L'Iran facturerait le passage par Ormuz en yuans : une menace pour le pétrodollar, selon Graham
L'Iran ferait payer le passage des navires dans le détroit d'Ormuz en yuans, une pratique susceptible de fragiliser la position du dollar dans les échanges énergétiques mondiaux, a déclaré le sénateur américain Lindsey Graham. Selon lui, depuis 1974, le commerce mondial du pétrole repose largement sur le dollar, et toute évolution vers des règlements en yuans est perçue comme une remise en cause directe de la monnaie américaine, voire comme une « attaque » contre celle-ci.

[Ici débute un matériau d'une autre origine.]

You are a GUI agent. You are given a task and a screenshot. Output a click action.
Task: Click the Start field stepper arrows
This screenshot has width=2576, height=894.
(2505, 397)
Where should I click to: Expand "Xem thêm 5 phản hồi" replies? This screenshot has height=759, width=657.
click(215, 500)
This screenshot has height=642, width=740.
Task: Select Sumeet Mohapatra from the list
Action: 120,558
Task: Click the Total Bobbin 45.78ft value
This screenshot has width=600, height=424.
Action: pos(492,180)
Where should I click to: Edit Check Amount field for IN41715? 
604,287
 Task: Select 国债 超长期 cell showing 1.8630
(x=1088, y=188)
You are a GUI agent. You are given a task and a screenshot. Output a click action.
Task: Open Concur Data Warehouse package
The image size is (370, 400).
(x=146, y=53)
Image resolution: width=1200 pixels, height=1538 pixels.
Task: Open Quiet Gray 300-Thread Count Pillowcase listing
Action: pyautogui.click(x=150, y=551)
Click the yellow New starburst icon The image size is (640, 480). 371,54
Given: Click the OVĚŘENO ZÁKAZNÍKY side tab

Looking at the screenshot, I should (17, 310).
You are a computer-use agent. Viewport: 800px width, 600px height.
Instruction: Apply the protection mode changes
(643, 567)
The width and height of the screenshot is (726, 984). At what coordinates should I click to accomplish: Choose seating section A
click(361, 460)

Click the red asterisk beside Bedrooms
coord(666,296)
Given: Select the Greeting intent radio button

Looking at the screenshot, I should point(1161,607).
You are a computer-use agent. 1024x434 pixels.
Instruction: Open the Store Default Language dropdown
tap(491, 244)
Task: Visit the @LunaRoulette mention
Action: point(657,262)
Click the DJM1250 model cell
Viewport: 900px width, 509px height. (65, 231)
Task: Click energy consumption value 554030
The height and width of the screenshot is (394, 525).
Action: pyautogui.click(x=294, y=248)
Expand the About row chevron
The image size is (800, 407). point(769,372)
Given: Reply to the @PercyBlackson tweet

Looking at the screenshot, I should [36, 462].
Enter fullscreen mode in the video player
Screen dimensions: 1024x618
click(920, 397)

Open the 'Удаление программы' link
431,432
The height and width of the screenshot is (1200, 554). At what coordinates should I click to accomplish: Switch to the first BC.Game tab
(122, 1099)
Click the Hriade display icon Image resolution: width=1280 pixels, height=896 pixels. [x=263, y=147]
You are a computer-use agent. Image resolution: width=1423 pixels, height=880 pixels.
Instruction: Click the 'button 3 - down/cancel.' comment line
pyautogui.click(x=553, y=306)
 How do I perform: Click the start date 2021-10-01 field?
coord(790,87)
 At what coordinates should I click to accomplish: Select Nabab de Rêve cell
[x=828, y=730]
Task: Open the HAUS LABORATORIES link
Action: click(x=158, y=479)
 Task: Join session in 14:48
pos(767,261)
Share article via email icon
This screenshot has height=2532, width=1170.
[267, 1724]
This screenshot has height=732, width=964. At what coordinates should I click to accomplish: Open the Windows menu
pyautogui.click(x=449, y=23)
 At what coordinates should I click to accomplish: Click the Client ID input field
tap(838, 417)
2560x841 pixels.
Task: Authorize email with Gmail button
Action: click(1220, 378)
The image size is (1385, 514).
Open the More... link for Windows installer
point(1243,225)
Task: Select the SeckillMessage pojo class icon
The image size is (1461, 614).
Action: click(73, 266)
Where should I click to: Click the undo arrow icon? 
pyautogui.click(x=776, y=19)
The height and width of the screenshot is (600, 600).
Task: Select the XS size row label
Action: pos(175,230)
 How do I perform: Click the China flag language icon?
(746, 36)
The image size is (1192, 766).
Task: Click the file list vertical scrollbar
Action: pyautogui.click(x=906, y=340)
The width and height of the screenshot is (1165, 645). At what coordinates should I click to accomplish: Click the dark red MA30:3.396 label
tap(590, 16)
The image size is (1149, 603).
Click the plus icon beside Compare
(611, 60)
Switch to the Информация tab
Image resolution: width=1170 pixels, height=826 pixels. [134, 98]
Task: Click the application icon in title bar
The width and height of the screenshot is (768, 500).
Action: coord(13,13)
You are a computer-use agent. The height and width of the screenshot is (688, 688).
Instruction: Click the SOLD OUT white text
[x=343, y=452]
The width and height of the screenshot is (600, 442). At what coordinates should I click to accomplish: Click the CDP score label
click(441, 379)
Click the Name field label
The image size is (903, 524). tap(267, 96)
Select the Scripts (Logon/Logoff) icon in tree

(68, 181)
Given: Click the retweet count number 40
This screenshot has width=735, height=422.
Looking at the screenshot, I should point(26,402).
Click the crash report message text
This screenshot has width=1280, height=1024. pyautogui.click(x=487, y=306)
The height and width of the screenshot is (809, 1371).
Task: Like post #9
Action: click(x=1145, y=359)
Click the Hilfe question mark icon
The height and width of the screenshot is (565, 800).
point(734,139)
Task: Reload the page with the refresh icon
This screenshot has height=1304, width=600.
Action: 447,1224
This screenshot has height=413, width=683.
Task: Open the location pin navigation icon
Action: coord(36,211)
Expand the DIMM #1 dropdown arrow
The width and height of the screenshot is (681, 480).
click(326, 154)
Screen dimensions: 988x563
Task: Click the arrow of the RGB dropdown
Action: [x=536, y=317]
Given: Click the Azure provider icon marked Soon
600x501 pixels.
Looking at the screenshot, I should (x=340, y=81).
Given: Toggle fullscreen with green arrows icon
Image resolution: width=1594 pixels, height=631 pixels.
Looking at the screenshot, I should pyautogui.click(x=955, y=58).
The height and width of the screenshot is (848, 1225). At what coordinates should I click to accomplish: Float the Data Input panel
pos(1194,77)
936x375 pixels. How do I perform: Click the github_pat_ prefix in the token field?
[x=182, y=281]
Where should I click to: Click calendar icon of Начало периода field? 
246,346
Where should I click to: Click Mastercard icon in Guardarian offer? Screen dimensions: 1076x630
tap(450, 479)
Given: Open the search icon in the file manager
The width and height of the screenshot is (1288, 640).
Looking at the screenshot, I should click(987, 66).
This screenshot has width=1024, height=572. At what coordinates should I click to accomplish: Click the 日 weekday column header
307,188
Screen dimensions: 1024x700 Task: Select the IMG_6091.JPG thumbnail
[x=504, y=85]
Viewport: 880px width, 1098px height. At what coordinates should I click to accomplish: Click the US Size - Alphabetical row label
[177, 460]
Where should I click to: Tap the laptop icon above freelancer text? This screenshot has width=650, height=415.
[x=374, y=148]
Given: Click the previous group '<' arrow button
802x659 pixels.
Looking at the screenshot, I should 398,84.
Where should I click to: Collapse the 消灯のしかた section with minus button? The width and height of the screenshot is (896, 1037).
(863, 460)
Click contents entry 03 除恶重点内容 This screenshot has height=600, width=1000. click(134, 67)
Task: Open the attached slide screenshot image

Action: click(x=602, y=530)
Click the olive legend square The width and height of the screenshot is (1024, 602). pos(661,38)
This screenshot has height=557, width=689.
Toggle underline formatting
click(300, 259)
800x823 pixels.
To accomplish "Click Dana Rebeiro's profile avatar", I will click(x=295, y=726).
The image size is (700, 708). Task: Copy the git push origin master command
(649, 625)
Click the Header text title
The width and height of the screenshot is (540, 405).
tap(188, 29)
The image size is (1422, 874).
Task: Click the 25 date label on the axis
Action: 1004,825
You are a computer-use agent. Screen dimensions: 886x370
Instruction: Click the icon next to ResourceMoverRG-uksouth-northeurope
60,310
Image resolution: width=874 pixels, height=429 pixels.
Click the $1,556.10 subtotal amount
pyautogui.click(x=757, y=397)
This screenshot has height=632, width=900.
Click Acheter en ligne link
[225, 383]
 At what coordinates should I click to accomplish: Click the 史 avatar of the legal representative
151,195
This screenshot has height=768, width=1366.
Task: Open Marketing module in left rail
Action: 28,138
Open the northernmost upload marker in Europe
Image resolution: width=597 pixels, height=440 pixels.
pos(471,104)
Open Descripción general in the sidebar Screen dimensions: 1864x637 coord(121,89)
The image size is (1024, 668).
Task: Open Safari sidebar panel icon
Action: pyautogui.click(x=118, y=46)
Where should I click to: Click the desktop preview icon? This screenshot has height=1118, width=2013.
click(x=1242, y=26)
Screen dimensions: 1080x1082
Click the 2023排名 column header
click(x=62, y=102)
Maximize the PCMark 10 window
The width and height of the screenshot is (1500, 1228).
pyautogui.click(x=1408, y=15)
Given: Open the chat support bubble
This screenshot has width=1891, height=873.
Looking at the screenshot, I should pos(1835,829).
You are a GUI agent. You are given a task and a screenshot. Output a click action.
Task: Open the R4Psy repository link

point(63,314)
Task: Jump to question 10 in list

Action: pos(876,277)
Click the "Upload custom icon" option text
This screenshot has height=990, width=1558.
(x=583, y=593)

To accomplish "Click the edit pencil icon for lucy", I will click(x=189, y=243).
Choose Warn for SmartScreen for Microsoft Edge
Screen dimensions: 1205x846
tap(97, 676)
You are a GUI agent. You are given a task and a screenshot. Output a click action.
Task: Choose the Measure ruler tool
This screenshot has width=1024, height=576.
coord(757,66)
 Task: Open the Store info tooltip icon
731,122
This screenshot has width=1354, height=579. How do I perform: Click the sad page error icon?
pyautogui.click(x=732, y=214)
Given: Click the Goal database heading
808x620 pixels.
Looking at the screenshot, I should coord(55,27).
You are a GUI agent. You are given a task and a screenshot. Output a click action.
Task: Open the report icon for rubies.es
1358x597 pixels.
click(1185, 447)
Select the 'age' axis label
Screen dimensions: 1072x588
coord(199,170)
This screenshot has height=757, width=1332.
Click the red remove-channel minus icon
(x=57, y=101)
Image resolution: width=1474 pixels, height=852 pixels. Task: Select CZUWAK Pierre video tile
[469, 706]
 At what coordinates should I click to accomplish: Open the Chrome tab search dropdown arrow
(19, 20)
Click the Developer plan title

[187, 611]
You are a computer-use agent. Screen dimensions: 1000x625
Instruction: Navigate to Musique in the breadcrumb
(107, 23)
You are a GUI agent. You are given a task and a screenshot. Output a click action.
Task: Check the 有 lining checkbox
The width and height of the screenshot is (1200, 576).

Israël a mené une nouvelle vague d’attaques visant des infrastructures en Iran, notamment un aéroport à Téhéran, après avoir déjà ciblé au moins deux installations pétrochimiques la veille. Le 6 avril, les forces israéliennes ont frappé la plus grande installation pétrochimique du champ gazier de South Pars ainsi qu'un complexe situé dans la ville de Marvdasht.
Du côté iranien, Mahdi Mohammadi, conseiller du président du Parlement Mohammad Bagher Ghalibaf, a déclaré que le président américain, Donald Trump, disposait d'environ vingt heures pour céder, faute de quoi ses alliés en subiraient les conséquences. Il a ajouté que l'Iran ne reculerait pas face aux pressions.
Dans ce climat de confrontation, Téhéran aurait rejeté une proposition de cessez-le-feu soutenue par plusieurs médiateurs, dont l'Égypte, le Pakistan et la Turquie. À la place, l'Iran aurait proposé un plan en dix points visant à mettre fin durablement au conflit. Ce plan inclurait notamment la cessation des hostilités dans la région, la garantie de la sécurité du passage dans le détroit d'Ormuz, la levée des sanctions et des engagements en faveur de la reconstruction du pays.